I know what it says, I was being hyperbolic when I said all of them were drinking bleach, that part was a joke.
As for rigor:
Survey questions were administered by Porter Novelli Public Services and ENGINE Insights on May 4, 2020, through PN View: 360,* a rapid turnaround survey that can be used to provide insights into knowledge and practices of targeted audiences. This opt-in Internet panel survey was administered to 502 U.S. adults aged ≥18 years using the Lucid platform (3); panel members who had not taken a survey in the previous 20 waves of survey administration were eligible to participate. Quota sampling and statistical weighting were employed to make the panel representative of the U.S. population by gender, age, region, race/ethnicity, and education. Respondents were informed that their answers were being used for market research and could refuse to answer any question at any time. No personally identifying information was included in the data file provided to CDC.†
19% of the sample put household cleaners on their food, 18% washed their hands with it, 10% misting themselves with cleaners, 6% inhaling it directly, 4% drinking or gargling bleach. Even accounting for overlaps, those added up to 39% of the sample, with the 25% suffering measurable ill effects.

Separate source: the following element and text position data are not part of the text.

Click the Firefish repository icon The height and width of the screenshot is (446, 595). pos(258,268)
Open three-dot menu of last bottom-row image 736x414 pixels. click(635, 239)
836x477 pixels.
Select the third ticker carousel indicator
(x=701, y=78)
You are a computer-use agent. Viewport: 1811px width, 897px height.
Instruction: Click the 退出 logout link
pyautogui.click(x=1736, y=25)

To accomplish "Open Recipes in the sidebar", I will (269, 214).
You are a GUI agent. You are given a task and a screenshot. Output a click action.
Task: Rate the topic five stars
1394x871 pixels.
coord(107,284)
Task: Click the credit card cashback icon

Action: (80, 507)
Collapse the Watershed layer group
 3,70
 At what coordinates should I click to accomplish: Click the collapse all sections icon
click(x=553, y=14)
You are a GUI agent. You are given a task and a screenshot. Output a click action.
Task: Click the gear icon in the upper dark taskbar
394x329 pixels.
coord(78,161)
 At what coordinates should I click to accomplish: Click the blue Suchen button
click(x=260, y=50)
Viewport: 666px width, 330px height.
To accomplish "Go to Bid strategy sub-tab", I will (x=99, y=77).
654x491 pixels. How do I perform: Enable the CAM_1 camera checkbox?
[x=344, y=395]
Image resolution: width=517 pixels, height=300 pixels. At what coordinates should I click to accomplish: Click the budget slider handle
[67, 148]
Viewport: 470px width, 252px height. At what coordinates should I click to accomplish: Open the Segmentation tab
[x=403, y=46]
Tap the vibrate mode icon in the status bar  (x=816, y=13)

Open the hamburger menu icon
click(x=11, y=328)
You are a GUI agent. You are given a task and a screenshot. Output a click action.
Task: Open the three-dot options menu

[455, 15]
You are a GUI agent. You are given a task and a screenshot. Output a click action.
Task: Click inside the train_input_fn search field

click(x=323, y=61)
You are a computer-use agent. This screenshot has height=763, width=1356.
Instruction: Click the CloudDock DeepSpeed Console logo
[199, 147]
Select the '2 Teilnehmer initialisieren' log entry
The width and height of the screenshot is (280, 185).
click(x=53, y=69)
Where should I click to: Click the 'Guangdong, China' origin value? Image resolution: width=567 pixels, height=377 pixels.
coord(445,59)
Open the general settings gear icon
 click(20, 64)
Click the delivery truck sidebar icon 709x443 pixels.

So yeah, I was poking fun at these people by simplifying things a bit, but this makes it no better.
Of all Americans in this internet survey, yes. We need to ask more questions about these people- internet trolls, news article comments section dwellers, people strapped into the information age data feed without the wherewithal to limit the bullshit? Office drones, preteens, Welshmen pretending to be American? It's an opt-in survey, what vetting is being done?
It was a CDC survey. I'd assume the CDC, with their job being to collect a lot of data have quite a bit of experience with sample selection. A large well-funded and experienced organization, for whom 99% of their job is getting this sort of sampling data. You'd kind of assume they have experience at this.
Also, if people
aren't really drinking bleach and you pick random people the odds of picking only bleach-drinking people in your sample would be very very low. Unless you somehow included a large pro-bleach-drinking bias into the study.